Tarvitz frowned. Lucius was right. Primarch Fulgrim taught that only by imperfection could they fail the Emperor, and onlyby recognising those failures could they eradicate them. Tarvitz wished someone would remind Eidolon of that key tenet of their Legion’s philosophy.

‘I made a mistake,’ Lucius admitted. ‘I used that blade thing. I relished it. It was xenos. Lord Eidolon was right to reprimand me.’

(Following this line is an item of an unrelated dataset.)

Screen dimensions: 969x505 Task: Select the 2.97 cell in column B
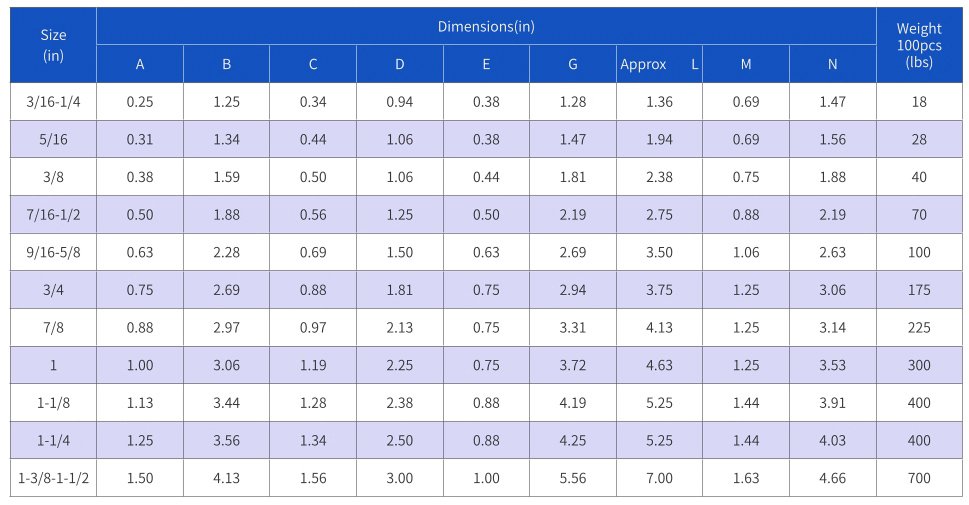point(226,327)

‘I told you it was xenos. Twice.’

‘Yes, you did. I owe you an apology for that. You were right, Saul. I’m sorry.’

‘Never mind.’

Lucius put his hand on Tarvitz’s plated arm and stopped him. ‘No, it’s not. I’m a fine one to talk. You are always so grounded, Saul. I know I mock you for that. I’m sorry. I hope we’re still friends.’

‘Of course.

‘Your steadfast manner is a true virtue,’ Lucius said. ‘I become obsessive sometimes, in the heat of things. It is an imperfection of

my character. Perhaps you can help me overcome it. Perhaps I can learn from you.’ His voice had that childlike tone in it that had made Tarvitz like him in the first place."

 

This is great. Lucius is showing some maturity here and trying to overcome his trademark petulance and egotism. Ultimately he was unable to do so, but it's great to see him reflect upon his flaws.